A number of novel techniques for measuring magnetic dynamics have been developed at NIST. These techniques complement the information gained in the resonance measurements. One such technique is Pulsed Inductive Microwave Magnetometry (PIMM). While FMR is typically limited to small amplitude magnetization dynamics, PIMM has measured the dynamics at the large amplitudes typically encountered during magnetization reversal. The Frequency-Resolved MagnetoOptic Kerr Effect (FR-MOKE) uses optics instead of microwaves to detect magnetization dynamics. FR-MOKE has been used to study large amplitude magnetic precession and magnetic normal modes of magnetic nanostructures.
It is difficult to measure the magnetization dynamics with nanoscale spatial resolution. For these situations, calculations can be a particularly valuable augmentation of the measurements described above. Calculations can provide both time and space resolution. Comparisons between measurements and simulations allow inference of the spatial dependence from agreement of the calculated and measured dynamics. The Object-Oriented MicroMagnetics Framework (OOMMF) code, developed at NIST, is widely used for this purpose. The OOMMF code is designed for magnetic nanostructures. However, it is not well suited for nanostructures embedded in a larger magnetic system. An example is a spin transfer torque nano-oscillator, which requires much larger active areas in simulations. For these systems, specialized codes have been developed to simulate the dynamics.
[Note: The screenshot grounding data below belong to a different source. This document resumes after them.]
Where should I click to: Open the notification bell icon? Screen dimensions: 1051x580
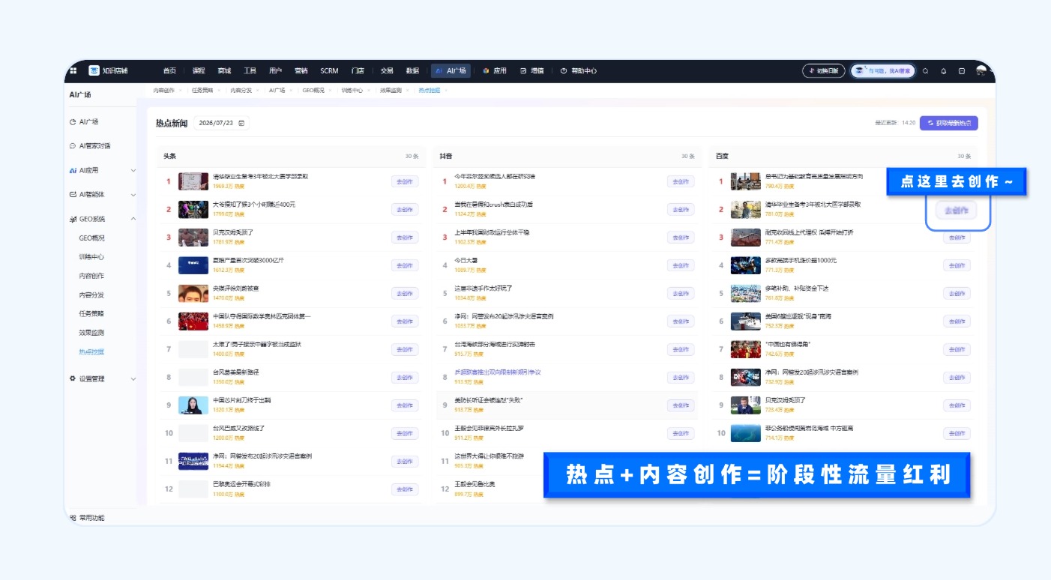pos(944,71)
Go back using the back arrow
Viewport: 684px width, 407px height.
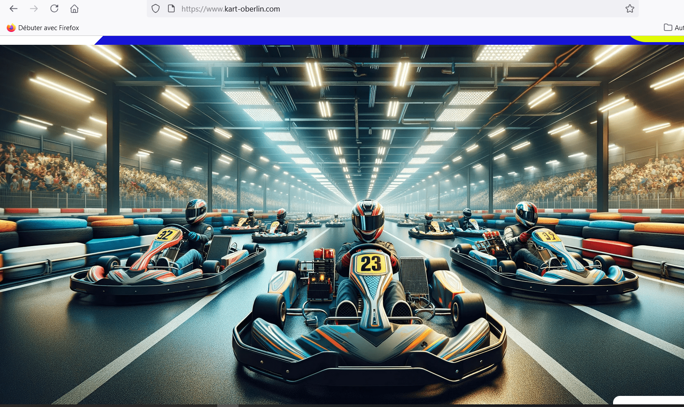pyautogui.click(x=14, y=9)
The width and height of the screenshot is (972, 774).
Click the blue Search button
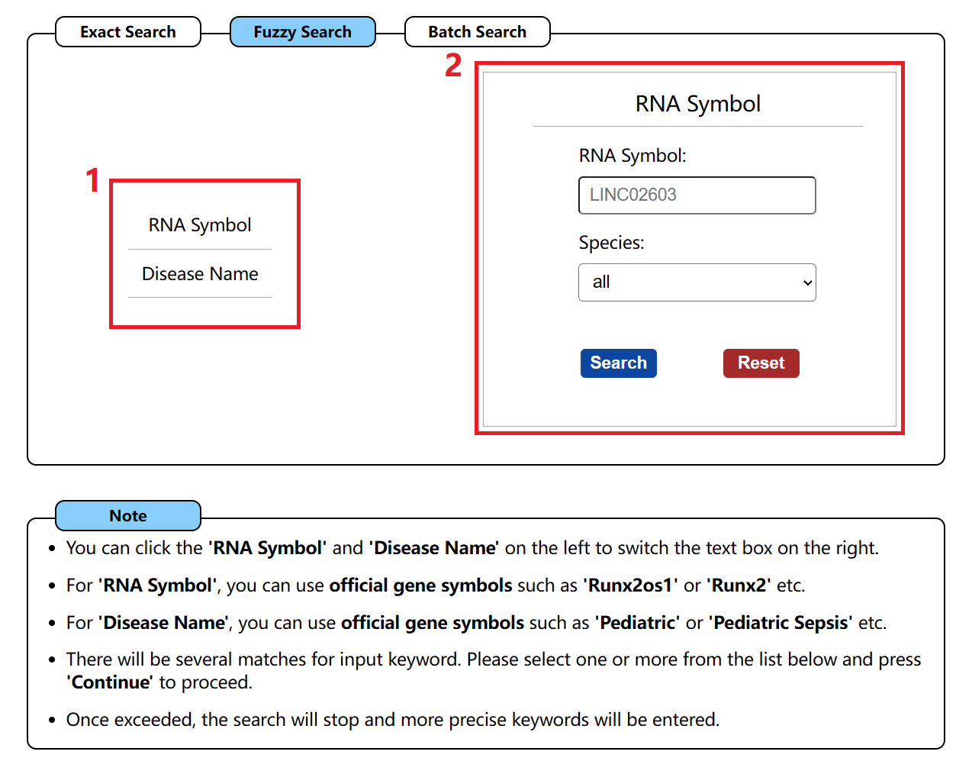pyautogui.click(x=619, y=363)
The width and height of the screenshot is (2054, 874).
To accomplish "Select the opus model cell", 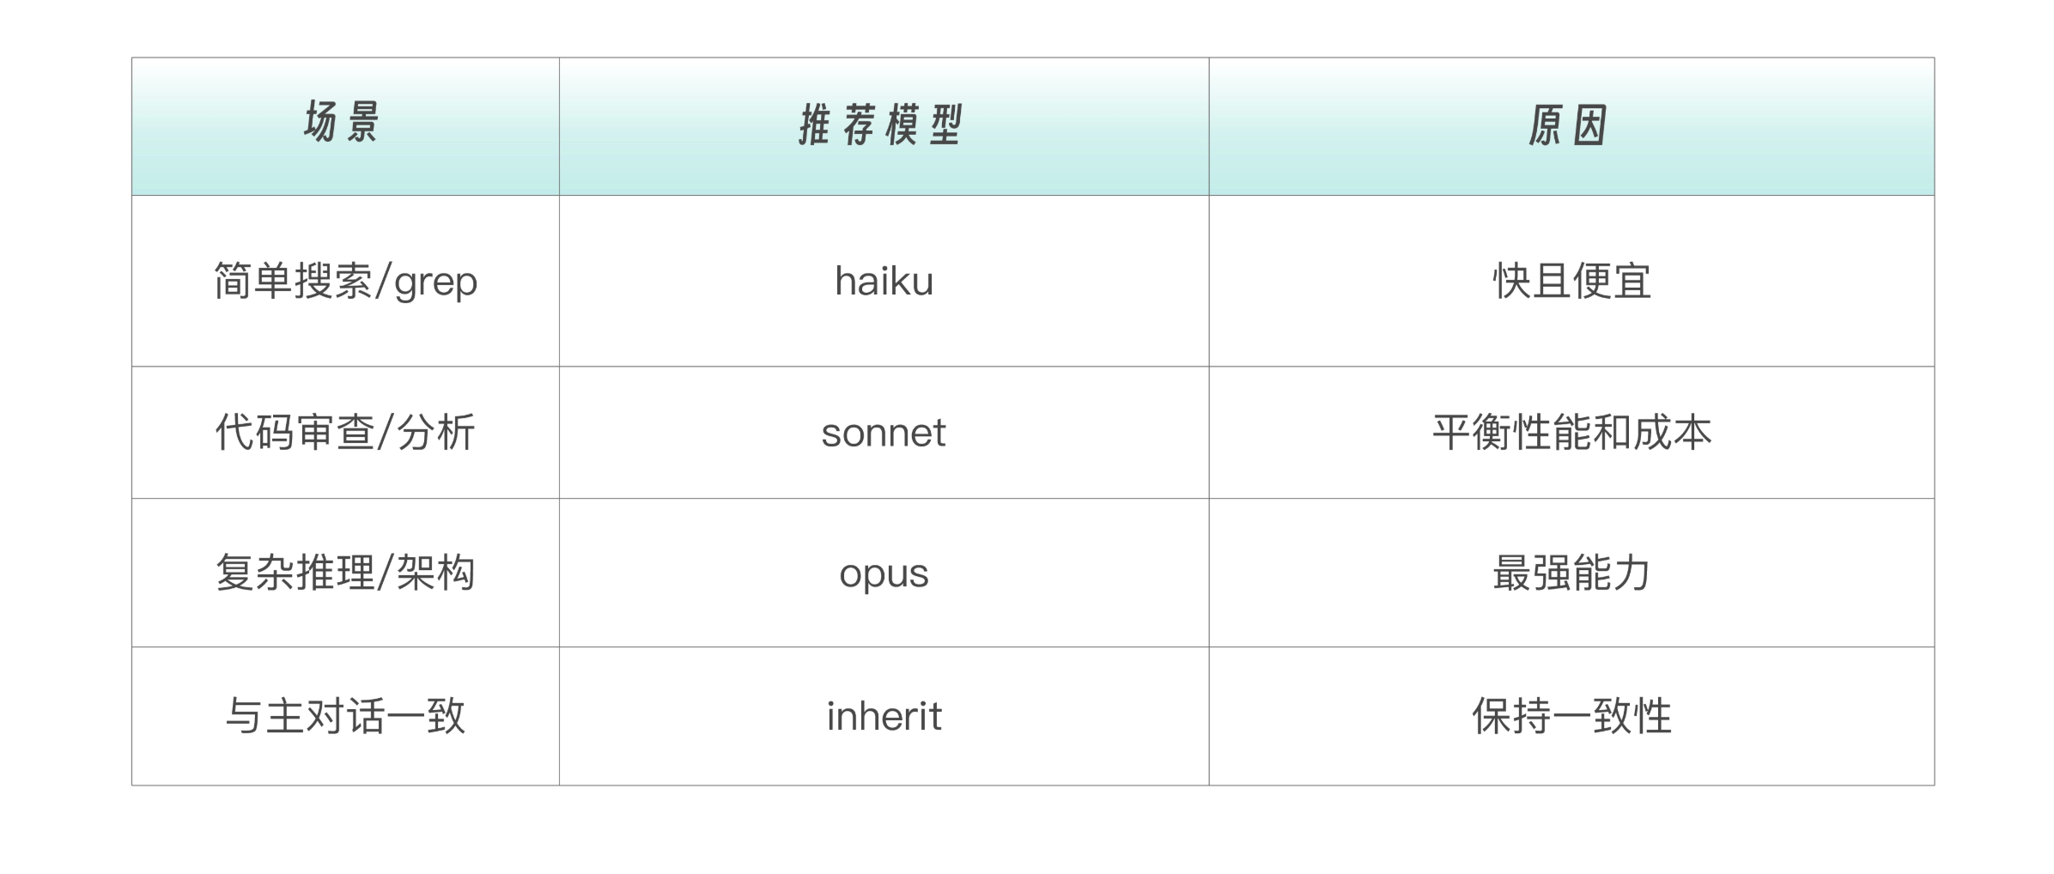I will pyautogui.click(x=884, y=574).
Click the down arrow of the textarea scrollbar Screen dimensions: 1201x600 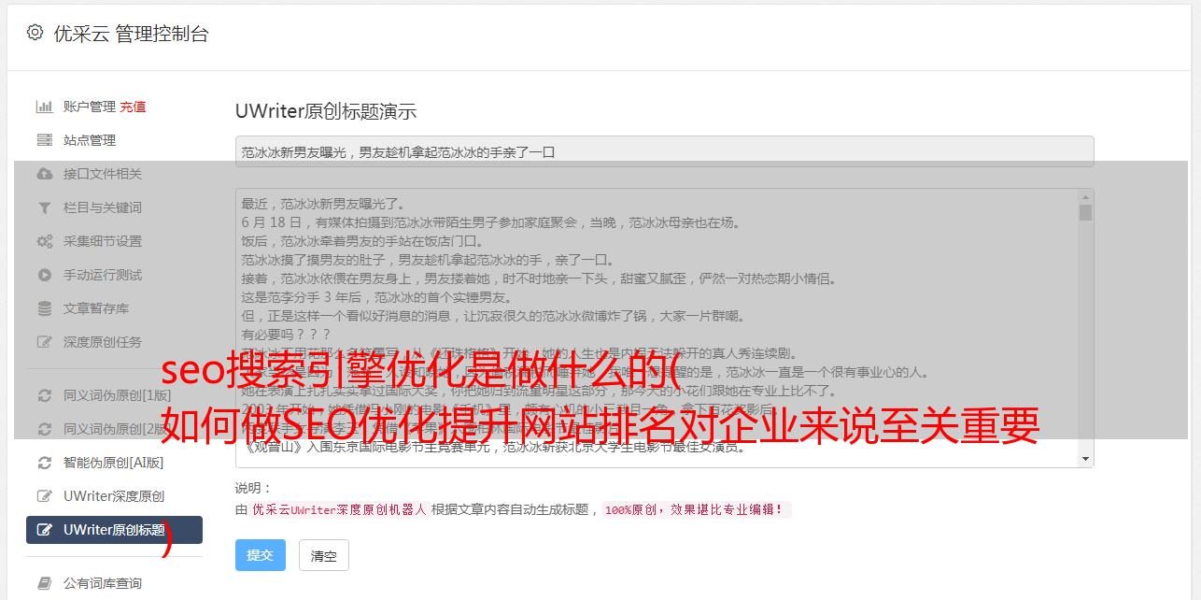(1085, 459)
Most of the parameters that enter into a micromagnetic simulation are inferred from experiment. This approach works well for materials that are well characterized but is difficult for newer materials. Part of the theory effort at NIST is to develop the capability of computing these parameters, like the magnetocrystalline anisotropy and the damping parameter, from first principles to develop the ability to predict magnetic properties.